Unless you redefine “core,” the Camaro doesn’t have a hope in hell of generating the kind of sales Chevy needs to survive—even in it’s new, truncated form. Please tell me Henderson knows this.

Why shouldn’t Camaro be a core model? It’s fantastic, and has numerous possibilities for powertrain options.
Putting top quality into Chevy is the only way they’re going to keep any market share. Nobody is going to buy half done crap from Detroit any more, and I think they FINALLY woke up and realized that if they don’t get real, they’re going to get gone.

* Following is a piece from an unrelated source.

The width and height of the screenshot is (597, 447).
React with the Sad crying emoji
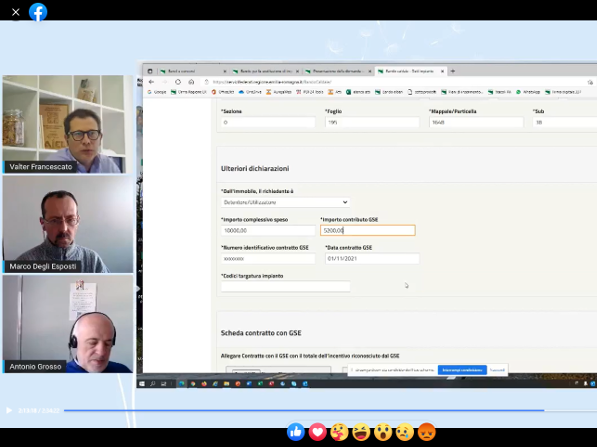[x=404, y=432]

The Camaro is a good idea that needs to be well executed and built upon. For once, a vehicle that’s not a copy of a previously best selling Asian product.
When one is stuck and can’t move forward backing up is the other option. Maybe the rocking will get some momentum going. I doubt it. Has reviving 40+ year old discontinued models saved any auto makers lately?

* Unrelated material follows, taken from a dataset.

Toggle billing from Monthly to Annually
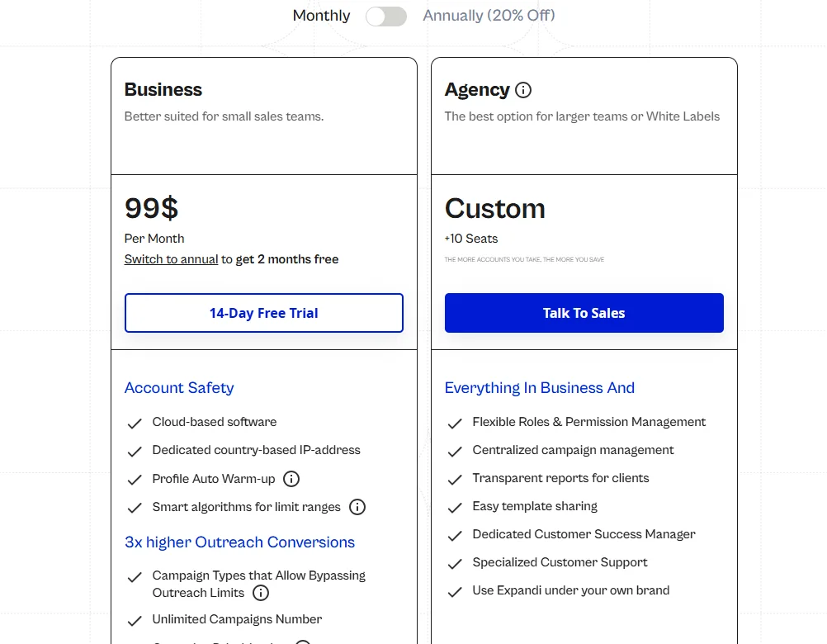 (x=386, y=16)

Living in the past seldom helps in preparing for the future. Did the Challenger save Chrysler? The Camaro will be no more than a flash in the pan before the whole GM house burns down. With gas prices rising again and job losses still at a high level, who but a few nostalgic baby boomers want these fake antiques?
I have yet to see my first new Challenger on the road.
It’s fantastic, and has numerous possibilities for powertrain options.
Uhhh… such as? You can’t really put an I4 or a hybrid powertrain into a Camaro. I mean technically you could, it would just be ridiculously stupid to put anything but a high-output V6 or V8 into a heavy RWD sports coupe named “Camaro”.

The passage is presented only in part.